WHAT THE TASK REQUIRES => Starting at the beginning of the records and ending at the line that contains "Action: 396,33", give those lines as a numbered list, omitting blank lines and the pictures.

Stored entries
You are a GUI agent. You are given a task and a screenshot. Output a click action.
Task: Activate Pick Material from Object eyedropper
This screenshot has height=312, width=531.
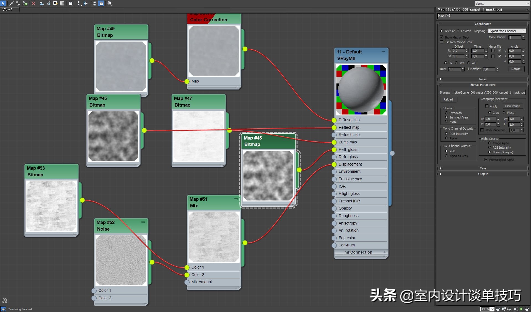pyautogui.click(x=12, y=3)
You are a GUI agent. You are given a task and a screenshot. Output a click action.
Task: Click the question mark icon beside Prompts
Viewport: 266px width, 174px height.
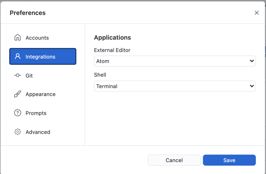(18, 113)

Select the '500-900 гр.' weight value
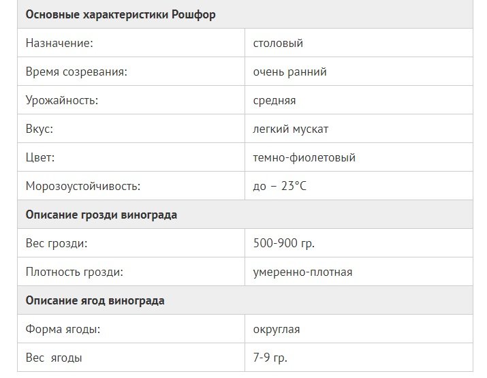(x=283, y=243)
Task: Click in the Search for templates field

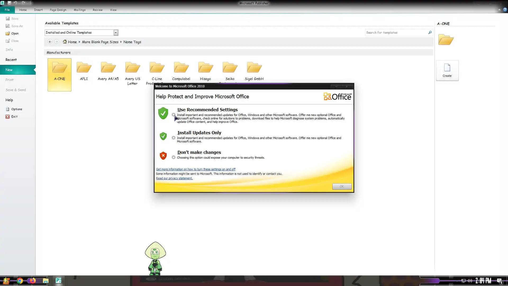Action: 396,33
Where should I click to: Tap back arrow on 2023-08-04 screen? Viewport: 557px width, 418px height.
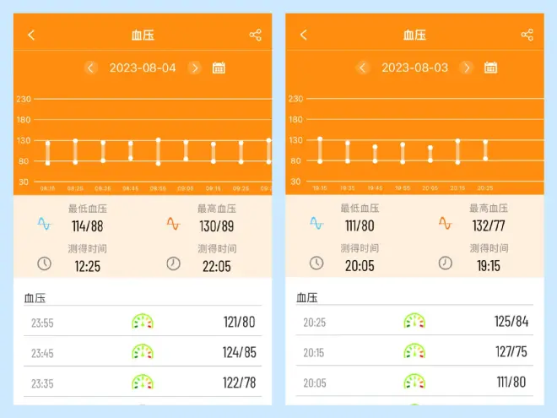click(x=31, y=35)
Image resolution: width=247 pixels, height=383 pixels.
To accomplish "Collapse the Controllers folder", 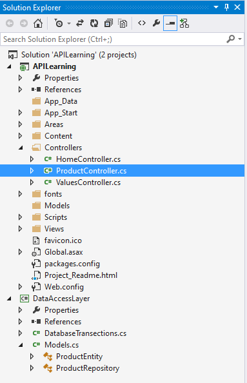I will [x=21, y=148].
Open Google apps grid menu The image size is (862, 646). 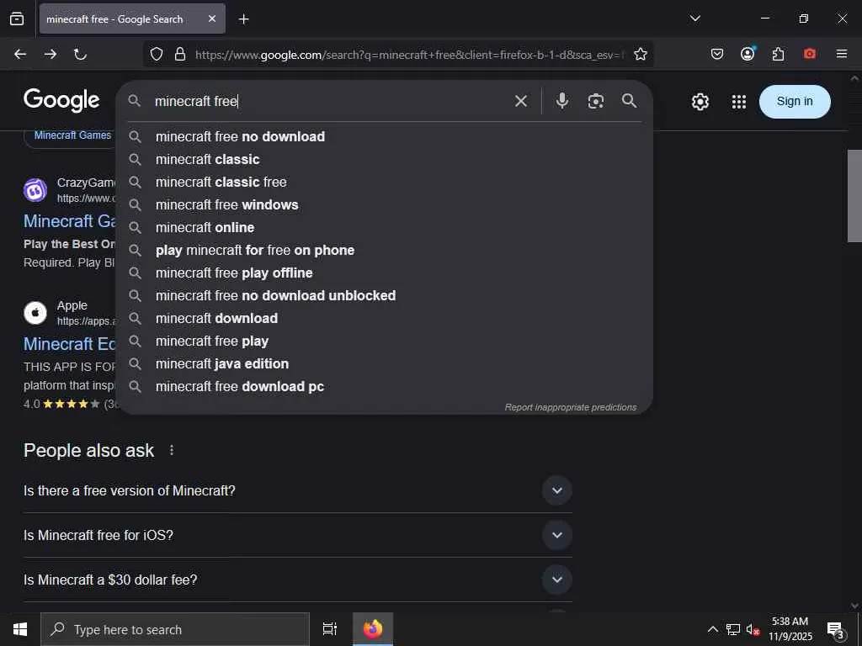(739, 102)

SOLUTION =>
1. You are a GUI agent. You are given a task and a screenshot. Output a click action.
2. Task: Activate Pick Material from Object eyedropper
3. This screenshot has height=312, width=531.
4. pyautogui.click(x=12, y=3)
5. You are a GUI agent. You are given a task and a screenshot. Output a click action.
6. Task: Click the question mark icon beside Prompts
7. Viewport: 266px width, 174px height.
8. (18, 113)
9. Select the '500-900 гр.' weight value
10. (x=283, y=243)
11. Task: Click in the Search for templates field
12. Action: 396,33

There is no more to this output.